CARD. BAGNASCO A MESSINA

Segno di affetto e di speranza

Domani sui luoghi dell’alluvione del 1° ottobre scorso

"Apprezzamento", "stima", "gratitudine" e "affetto grande" perché la "nostra gente ha bisogno di questi momenti in cui si sente rincuorata e sostenuta. Momenti di luce e di speranza che vengono ad essere rappresentati da una visita così significativa per la nostra Chiesa, la nostra città e la nostra gente". Così mons. Calogero La Piana, arcivescovo di Messina-Lipari-Santa Lucia del Mela, presenta al SIR la visita che domani il card. Angelo Bagnasco, presidente della Cei, farà nelle zone colpite il 1° ottobre scorso da un alluvione che ha causato 31 vittime e 6 dispersi.
La Cei, subito dopo quanto accaduto, aveva espresso "la propria vicinanza alla comunità messinese". La presidenza della Cei, "per far fronte all’emergenza e ai bisogni essenziali delle persone colpite da questo immane disastro", aveva stanziato 1 milione di euro dai fondi derivanti dall’otto per mille" e invitato a "sostenere le iniziative di solidarietà promosse dalla Caritas italiana per alleviare le sofferenze di quelle popolazioni".
"Il significato più profondo ed ultimo della visita del card. Bagnasco – dice mons. La Piana – sta proprio nella vicinanza della Chiesa italiana attraverso il suo massimo rappresentante. Noi abbiamo apprezzato tantissimo la sensibilità del presidente della Cei che, fin dall’inizio, aveva manifestato il desiderio di visitare i luoghi ma soprattutto le persone che hanno subito questo tragico evento".
La visita del card. Bagnasco era stata programmata per il 24 novembre scorso ma mons. La Piana ha chiesto di poter spostare la visita al 28 dicembre, data in cui si concluderanno anche le celebrazione per l’anno centenario del terremoto che ha colpito Messina nel 1908 causando la distruzione totale della città e provocando 80 mila morti. "Abbiamo apprezzato la disponibilità del cardinale a dilazionare la visita", aggiunge l’arcivescovo di Messina: "La presenza del card. Bagnasco è un segno che viene a rappresentare, oltre che vicinanza e solidarietà, tutto l’affetto della Chiesa italiana e dei suoi pastori alla Chiesa di Messina ma anche al nostro territorio".
E proprio in uno dei luoghi maggiormente colpiti, la frazione Giampilieri, mons.

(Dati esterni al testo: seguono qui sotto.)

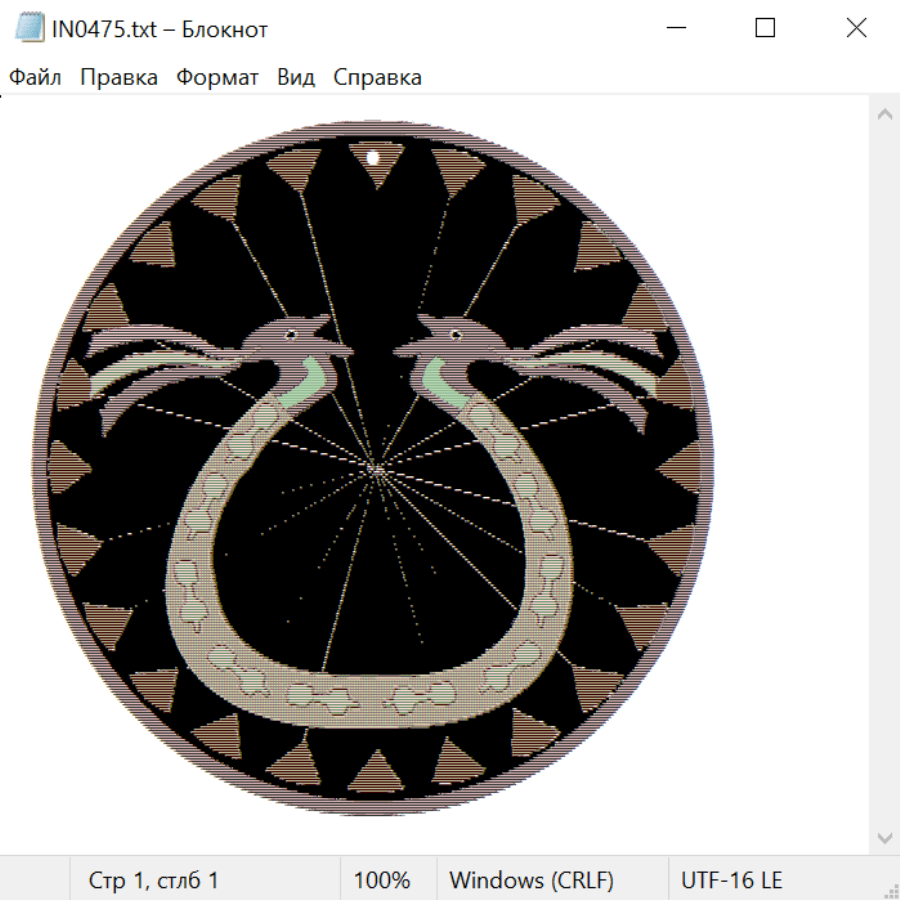This screenshot has height=900, width=900.
Task: Open the Файл menu
Action: point(35,77)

La Piana ha celebrato la Messa della Notte di Natale, durante la quale ha fatto appello alla gente del luogo ad avere "pazienza, a non lasciarsi schiacciare dalla tristezza, dal dolore, dal lutto" invitando alla "speranza" e a "guardare alla luce del Bambino che nasce, a questa nuova stella che viene a rischiarare la notte e che viene anche per noi, alzando il capo perché nella volontà di Dio c’è sempre il bene dei suoi figli". Questo Natale, ha aggiunto, deve rappresentare per tutti "un momento di grande fiducia e di grande speranza". Un invito, quindi, alla "pazienza" ma anche un invito a "reclamare i propri diritti di cittadini" e un invito alle istituzioni affinché "la nostra gente non venga ancora mortificata e possa avere quello che le spetta".
La cosa più importante – spiega mons. La Piana – era la presenza del vescovo nella notte di Natale, "la vicinanza del pastore in un momento così bello, intimo, ma anche carico di speranza".

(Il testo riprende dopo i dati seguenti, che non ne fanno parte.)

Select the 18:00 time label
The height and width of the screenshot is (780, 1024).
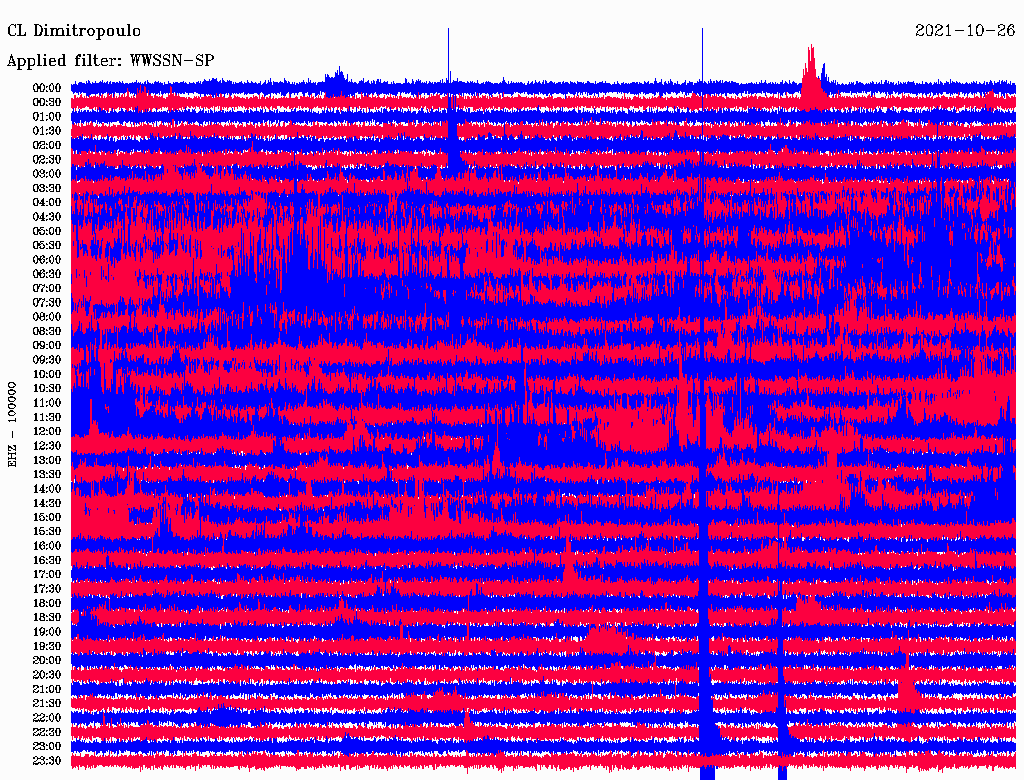(x=47, y=603)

La Chiesa di Messina chiede "comunione tra le Chiese, tra i fedeli, che è uno dei valori più grandi che il Natale viene a ricordarci: Gesù che si fa uno di noi per promuoverla. È il dono più bello che possiamo chiederci e regalarci perché possa diventare segno e testimonianza".
Il card. Bagnasco, accompagnato da mons. La Piana, si recherà nella mattinata di domani a Giampilieri e Scaletta per incontrare le persone che hanno subito i maggiori danni dall’alluvione, gli uomini della Protezione Civile e i volontari per "portare questa parola di vicinanza e di solidarietà vera e sincera della Chiesa italiana" mentre, nel pomeriggio, una solenne concelebrazione eucaristica, presieduta dal presidente della Cei per ricordare i morti dell’alluvione e del terremoto di 100 anni fa.